[Records from a dataset]
·····
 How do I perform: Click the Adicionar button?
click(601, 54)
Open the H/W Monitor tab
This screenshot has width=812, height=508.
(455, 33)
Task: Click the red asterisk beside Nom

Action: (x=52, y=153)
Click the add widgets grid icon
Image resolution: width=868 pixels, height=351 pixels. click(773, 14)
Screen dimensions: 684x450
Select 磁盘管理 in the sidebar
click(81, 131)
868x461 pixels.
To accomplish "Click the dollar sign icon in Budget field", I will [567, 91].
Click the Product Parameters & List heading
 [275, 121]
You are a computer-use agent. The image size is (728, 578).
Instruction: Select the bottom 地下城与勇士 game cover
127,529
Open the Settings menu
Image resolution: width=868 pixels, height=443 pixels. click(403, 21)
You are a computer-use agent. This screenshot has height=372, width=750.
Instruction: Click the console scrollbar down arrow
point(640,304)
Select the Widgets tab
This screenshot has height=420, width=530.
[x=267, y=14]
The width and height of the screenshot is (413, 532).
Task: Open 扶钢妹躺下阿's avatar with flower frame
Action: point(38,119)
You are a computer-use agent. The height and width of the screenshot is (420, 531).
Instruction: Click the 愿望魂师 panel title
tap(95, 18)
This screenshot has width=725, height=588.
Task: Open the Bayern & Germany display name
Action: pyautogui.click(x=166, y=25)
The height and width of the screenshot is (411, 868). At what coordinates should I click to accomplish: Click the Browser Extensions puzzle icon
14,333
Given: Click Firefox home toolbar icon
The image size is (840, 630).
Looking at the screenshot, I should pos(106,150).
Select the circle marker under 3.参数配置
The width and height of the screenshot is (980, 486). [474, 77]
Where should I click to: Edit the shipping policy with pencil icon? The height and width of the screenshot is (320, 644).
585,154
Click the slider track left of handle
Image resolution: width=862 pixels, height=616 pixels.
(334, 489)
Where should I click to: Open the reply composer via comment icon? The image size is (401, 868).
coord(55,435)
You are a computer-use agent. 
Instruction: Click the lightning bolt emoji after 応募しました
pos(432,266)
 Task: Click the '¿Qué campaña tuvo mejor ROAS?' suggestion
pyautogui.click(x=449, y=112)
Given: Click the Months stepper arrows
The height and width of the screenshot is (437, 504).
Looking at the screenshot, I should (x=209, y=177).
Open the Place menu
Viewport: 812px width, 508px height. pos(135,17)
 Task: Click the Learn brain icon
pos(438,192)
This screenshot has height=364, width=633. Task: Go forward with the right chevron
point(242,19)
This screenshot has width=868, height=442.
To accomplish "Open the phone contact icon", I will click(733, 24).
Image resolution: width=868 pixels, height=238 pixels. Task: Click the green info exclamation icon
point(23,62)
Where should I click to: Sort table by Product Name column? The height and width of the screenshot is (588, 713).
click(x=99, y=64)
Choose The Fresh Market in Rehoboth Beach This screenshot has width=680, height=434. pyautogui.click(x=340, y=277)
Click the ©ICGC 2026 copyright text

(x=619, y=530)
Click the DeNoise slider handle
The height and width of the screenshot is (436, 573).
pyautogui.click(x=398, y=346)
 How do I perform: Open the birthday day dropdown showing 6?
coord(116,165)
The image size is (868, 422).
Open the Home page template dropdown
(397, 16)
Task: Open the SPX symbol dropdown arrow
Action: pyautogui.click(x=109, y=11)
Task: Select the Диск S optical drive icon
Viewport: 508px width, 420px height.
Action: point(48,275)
·····
## Required action:
Search the data for the word "agent" and copy each line where it appears.

## Solution below:
You are a computer-use agent. The image size is (728, 578).
You are a computer-use agent. This screenshot has height=372, width=750.
You are a computer-use agent. The height and width of the screenshot is (420, 531).
You are a computer-use agent. 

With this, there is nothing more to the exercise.